The National Coalition for Cancer Survivorship (NCCS) originally published the following Declaration of Principles in their Imperatives for Quality Cancer Care in 1996. Still applicable today, these 12 principles are the foundation for a continued focus on the psychosocial challenges and the physiologic long-term and late effects of cancer treatment faced by cancer survivors.

1ST principle
People with cancer have the right to a system of universal health care. This access should not be precluded because of preexisting conditions, genetic or other risk factors, or employment status.

2ND principle
Quality cancer care should be available in a health care system whose standards and guidelines are developed in consideration of treating the whole person with cancer. Health care plans must regard the cancer patient as an autonomous individual who has the right to be involved in decisions about his or her care.

3RD principle
Standards of cancer care should be driven by the quality of care, not only by the cost of care, and should include participation in clinical trials and quality of life considerations.

4TH principle
All people diagnosed with cancer should have access to and coverage for services provided by a multidisciplinary team of care providers across the full continuum of care. Health care plans should be held accountable for timely referral to appropriate specialists when symptoms of cancer or its recurrence may be present.

5TH principle
People with cancer should be provided a range of benefits by all health care plans that includes primary and secondary prevention, early detection, initial treatment, supportive therapies to manage pain, nausea, fatigue and infections, long-term follow-up, psychosocial services, palliative care, hospice care, and bereavement counseling.

6TH principle
People with histories of cancer have the right to continued medical follow-up with basic standards of care that include the specific needs of long-term survivors.

7TH principle
Long-term survivors should have access to specialized follow-up clinics that focus on health promotion, disease prevention, rehabilitation, and identification of physiologic and psychosocial problems. Communication with the primary care physician must be maintained.

8TH principle
Systematic long-term follow-up should generate data that contribute to improvements in cancer therapies and decreases in morbidity.

9TH principle
The responsibility for appropriate long-term medical care must be shared by cancer survivors, their families, the oncology team, and primary care providers.

10TH principle
The provision of psychosocial services must be safeguarded and promoted. Persons diagnosed with cancer should receive psychosocial assessments at critical junctures along the continuum of cancer care to determine availability of needed support and their ability to seek information and to advocate on their own behalf.

11TH principle
Psychosocial research is integral to comprehensive cancer care and, as such, psychosocial outcome measures should be included in all future clinical trials.

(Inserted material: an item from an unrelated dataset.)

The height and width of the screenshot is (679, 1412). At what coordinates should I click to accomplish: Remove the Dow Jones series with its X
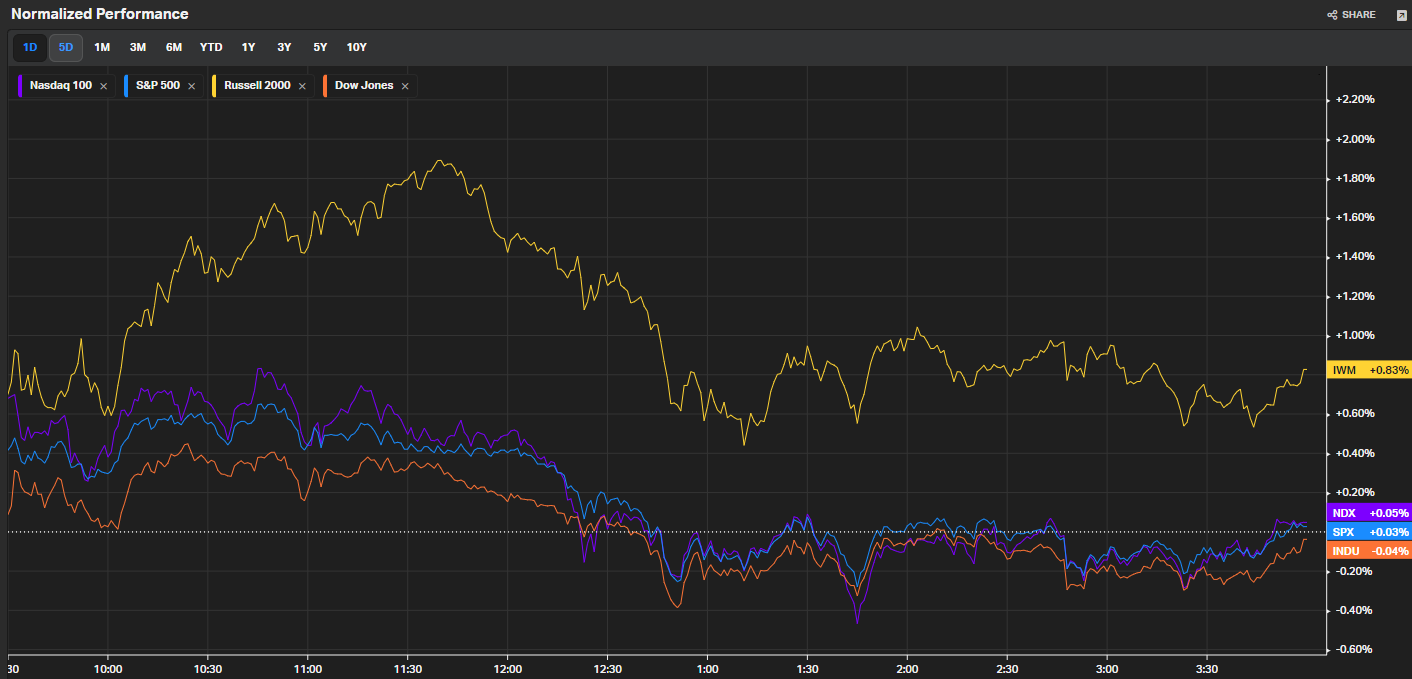405,86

The importance of this research and its application and transfer to oncology care plans should be recognized and encouraged.

12TH principle
Cancer survivors, health care providers and other key constituency groups must work together to increase public awareness; educate consumers, professionals, and public policy makers; develop guidelines and disseminate information; advocate for increased research funding; and articulate for and promote survivors’ rights.